Tuttavia il peccato ci impedisce di vivere realmente il mistero dell’unità ontologica di tutta l’umanità e di conoscere l’uomo così com’è. Il peccato, soprattutto quando si ripete e diventa passione, sfigura l’uomo, lo degrada e infine lo distrugge. Il peccato rompe o falsifica la comunione con gli altri e rinchiude l’uomo in se stesso, in un universo irreale, menzognero. L’uomo egoista, schiavo del denaro e dei piaceri di questa vita, trasforma anche gli altri in oggetti o mezzi per soddisfare i propri interessi. E questo appunto perché l’uomo non cerca più Dio, dimentica Dio o si mette lui stesso al posto di Dio. Che è l’estrema follia !
In opposizione all’opera dello Spirito che è la realizzazione dell’unità e dell’armonia interiore, l’opera del diavolo, « padre della menzogna » (ed ogni peccato è una menzogna, una irrealtà che si crede reale, una falsa meta) è proprio distruggere ogni unità, seminare la discordia, il turbamento. Così il cuore, in cui si ricapitolano tutte le potenze psicofisiche dell’essere umano, scoppia e si disperde ; non trova più la pace e non è più capace di sperimentare l’amore che lo lega a tutta l’umanità.
Questo è il motivo per cui tutta la vita cristiana è una lotta per purificare il cuore da ogni passione, affinché la grazia possa agire in tutta libertà e realizzare in noi l’unità interiore sinonimo di santità. E’ prima di tutto una lotta per la preghiera. Perché pregare non è sempre facile, proprio a causa della dispersione del nostro spirito preso dalle preoccupazioni di questo mondo. Facciamo spesso l’esperienza disgraziata della dispersione dello spirito durante la preghiera, e ciò impedisce all’intelletto di scendere nel cuore. Non dimentichiamo che lo spirito o l’intelletto (il nous) è un’energia del cuore, e che trova riposo solamente quando « scende nel cuore » mediante la preghiera. Una preghiera puramente intellettuale, che non impegna il cuore per diventare progressivamente una « preghiera del cuore », resta una preghiera superficiale. Una tale preghiera non ha la forza di trasformare l’uomo, di pacificare il suo cuore, di renderlo sensibile per sentire gli altri vivere in lui.

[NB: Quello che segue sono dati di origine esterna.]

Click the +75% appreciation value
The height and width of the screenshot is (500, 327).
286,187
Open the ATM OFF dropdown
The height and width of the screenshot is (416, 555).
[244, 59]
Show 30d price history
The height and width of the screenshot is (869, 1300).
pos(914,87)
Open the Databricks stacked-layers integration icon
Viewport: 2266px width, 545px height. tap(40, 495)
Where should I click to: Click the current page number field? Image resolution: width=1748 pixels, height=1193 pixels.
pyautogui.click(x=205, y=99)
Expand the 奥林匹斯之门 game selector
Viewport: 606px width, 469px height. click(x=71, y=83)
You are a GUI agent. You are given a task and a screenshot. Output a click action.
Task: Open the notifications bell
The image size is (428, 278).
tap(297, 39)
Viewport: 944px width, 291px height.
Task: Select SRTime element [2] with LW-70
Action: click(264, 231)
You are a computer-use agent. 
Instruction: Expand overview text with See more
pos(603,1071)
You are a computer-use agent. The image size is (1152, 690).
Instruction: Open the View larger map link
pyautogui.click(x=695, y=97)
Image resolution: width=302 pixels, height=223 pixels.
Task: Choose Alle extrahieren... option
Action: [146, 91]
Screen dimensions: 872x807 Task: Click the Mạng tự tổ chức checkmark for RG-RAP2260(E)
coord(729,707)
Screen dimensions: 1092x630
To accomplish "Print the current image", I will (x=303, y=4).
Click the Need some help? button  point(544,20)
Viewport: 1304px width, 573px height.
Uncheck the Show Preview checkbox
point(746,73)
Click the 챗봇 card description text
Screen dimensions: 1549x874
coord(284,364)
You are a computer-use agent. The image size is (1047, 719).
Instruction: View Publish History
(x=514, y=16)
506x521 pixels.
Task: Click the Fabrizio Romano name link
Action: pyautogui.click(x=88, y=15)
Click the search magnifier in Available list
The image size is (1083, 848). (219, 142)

Anche la lotta dell’ascesi è legata alla preghiera, perché nessuno può pregare con il ventre pieno, dicono i Padri. Bisogna digiunare, bisogna condurre una vita sobria in tutto, per avere la buona disposizione di pregare. Altrimenti lo spirito si disperde nelle cose esteriori e si attacca ad esse, o scende nei sensi e accende le passioni carnali.
Anche lottare contro le cattive passioni che ci assalgono senza sosta fa parte del combattimento per la purificazione del cuore. L’apostolo Paolo ci esorta a lottare contro le nostre passioni fino al sangue. « Non avete ancora resistito fino al sangue nella vostra lotta contro il peccato» (Ebrei, 12,4). Così la lotta ascetica, sostenuta dalla grazia, per la preghiera e la purificazione del cuore da ogni passione cattiva è assolutamente necessaria per ritrovare la libertà interiore e l’unità con i nostri fratelli e sorelle nell’umanità.
Possiamo concludere tornando al titolo di questa tavola rotonda: colui che cerca Dio, trova l’uomo, colui che è unito a Dio è unito anche all’uomo, ad ogni uomo. Non c’è vera comunione tra gli uomini, se non c’è comunione con Dio che è Amore e fonte d’amore per gli uomini. Solo i cuori purificati dalla grazia e dall’ascesi diventano una cosa sola con l’umanità intera e prendono su di sé le gioie e le sofferenze di tutti gli uomini.